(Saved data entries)
::::::::

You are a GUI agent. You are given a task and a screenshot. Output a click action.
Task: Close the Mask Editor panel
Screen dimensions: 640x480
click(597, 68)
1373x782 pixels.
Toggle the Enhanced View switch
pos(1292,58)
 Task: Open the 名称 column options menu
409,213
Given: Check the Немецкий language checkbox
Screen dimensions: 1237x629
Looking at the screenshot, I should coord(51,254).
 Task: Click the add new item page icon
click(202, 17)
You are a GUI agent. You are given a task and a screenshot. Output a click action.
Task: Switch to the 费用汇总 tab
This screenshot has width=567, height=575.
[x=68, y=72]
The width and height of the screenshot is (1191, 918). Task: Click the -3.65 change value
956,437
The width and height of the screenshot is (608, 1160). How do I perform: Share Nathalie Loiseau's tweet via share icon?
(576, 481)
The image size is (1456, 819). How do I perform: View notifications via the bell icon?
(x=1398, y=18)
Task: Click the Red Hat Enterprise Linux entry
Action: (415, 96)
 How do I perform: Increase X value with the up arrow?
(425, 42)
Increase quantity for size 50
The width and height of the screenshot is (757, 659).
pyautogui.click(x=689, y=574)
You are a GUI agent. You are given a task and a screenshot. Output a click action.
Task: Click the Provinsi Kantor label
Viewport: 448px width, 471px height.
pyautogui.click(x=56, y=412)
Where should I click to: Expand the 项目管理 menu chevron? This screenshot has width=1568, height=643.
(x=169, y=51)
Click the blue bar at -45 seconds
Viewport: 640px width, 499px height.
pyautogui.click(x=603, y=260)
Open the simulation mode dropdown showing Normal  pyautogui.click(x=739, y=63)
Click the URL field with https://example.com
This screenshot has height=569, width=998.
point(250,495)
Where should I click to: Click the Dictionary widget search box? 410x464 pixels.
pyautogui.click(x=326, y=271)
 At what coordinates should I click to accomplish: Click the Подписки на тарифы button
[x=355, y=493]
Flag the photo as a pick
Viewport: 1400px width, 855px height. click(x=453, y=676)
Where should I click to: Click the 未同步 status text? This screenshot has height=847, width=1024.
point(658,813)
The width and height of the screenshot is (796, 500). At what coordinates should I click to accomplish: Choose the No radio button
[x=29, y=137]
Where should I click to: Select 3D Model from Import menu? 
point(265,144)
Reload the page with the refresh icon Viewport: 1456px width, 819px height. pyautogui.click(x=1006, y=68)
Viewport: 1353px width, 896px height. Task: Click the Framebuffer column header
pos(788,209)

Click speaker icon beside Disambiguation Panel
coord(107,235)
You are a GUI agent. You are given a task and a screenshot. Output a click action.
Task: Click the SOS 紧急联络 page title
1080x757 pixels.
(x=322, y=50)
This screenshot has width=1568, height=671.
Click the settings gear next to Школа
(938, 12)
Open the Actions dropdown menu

::::::::

> [Exercise aim]
Working through the records above, copy each one exactly.

> [Task solution]
You are a GUI agent. You are given a task and a screenshot. Output a click action.
Task: Close the Mask Editor panel
Screen dimensions: 640x480
click(597, 68)
1373x782 pixels.
Toggle the Enhanced View switch
pos(1292,58)
 Task: Open the 名称 column options menu
409,213
Given: Check the Немецкий language checkbox
Screen dimensions: 1237x629
Looking at the screenshot, I should coord(51,254).
 Task: Click the add new item page icon
click(202, 17)
You are a GUI agent. You are given a task and a screenshot. Output a click action.
Task: Switch to the 费用汇总 tab
This screenshot has width=567, height=575.
[x=68, y=72]
The width and height of the screenshot is (1191, 918). Task: Click the -3.65 change value
956,437
The width and height of the screenshot is (608, 1160). How do I perform: Share Nathalie Loiseau's tweet via share icon?
(576, 481)
The image size is (1456, 819). How do I perform: View notifications via the bell icon?
(x=1398, y=18)
Task: Click the Red Hat Enterprise Linux entry
Action: (415, 96)
 How do I perform: Increase X value with the up arrow?
(425, 42)
Increase quantity for size 50
The width and height of the screenshot is (757, 659).
pyautogui.click(x=689, y=574)
You are a GUI agent. You are given a task and a screenshot. Output a click action.
Task: Click the Provinsi Kantor label
Viewport: 448px width, 471px height.
pyautogui.click(x=56, y=412)
Where should I click to: Expand the 项目管理 menu chevron? This screenshot has width=1568, height=643.
(x=169, y=51)
Click the blue bar at -45 seconds
Viewport: 640px width, 499px height.
pyautogui.click(x=603, y=260)
Open the simulation mode dropdown showing Normal  pyautogui.click(x=739, y=63)
Click the URL field with https://example.com
This screenshot has height=569, width=998.
point(250,495)
Where should I click to: Click the Dictionary widget search box? 410x464 pixels.
pyautogui.click(x=326, y=271)
 At what coordinates should I click to accomplish: Click the Подписки на тарифы button
[x=355, y=493]
Flag the photo as a pick
Viewport: 1400px width, 855px height. click(x=453, y=676)
Where should I click to: Click the 未同步 status text? This screenshot has height=847, width=1024.
point(658,813)
The width and height of the screenshot is (796, 500). At what coordinates should I click to accomplish: Choose the No radio button
[x=29, y=137]
Where should I click to: Select 3D Model from Import menu? 
point(265,144)
Reload the page with the refresh icon Viewport: 1456px width, 819px height. pyautogui.click(x=1006, y=68)
Viewport: 1353px width, 896px height. Task: Click the Framebuffer column header
pos(788,209)

Click speaker icon beside Disambiguation Panel
coord(107,235)
You are a GUI agent. You are given a task and a screenshot. Output a click action.
Task: Click the SOS 紧急联络 page title
1080x757 pixels.
(x=322, y=50)
This screenshot has width=1568, height=671.
Click the settings gear next to Школа
(938, 12)
Open the Actions dropdown menu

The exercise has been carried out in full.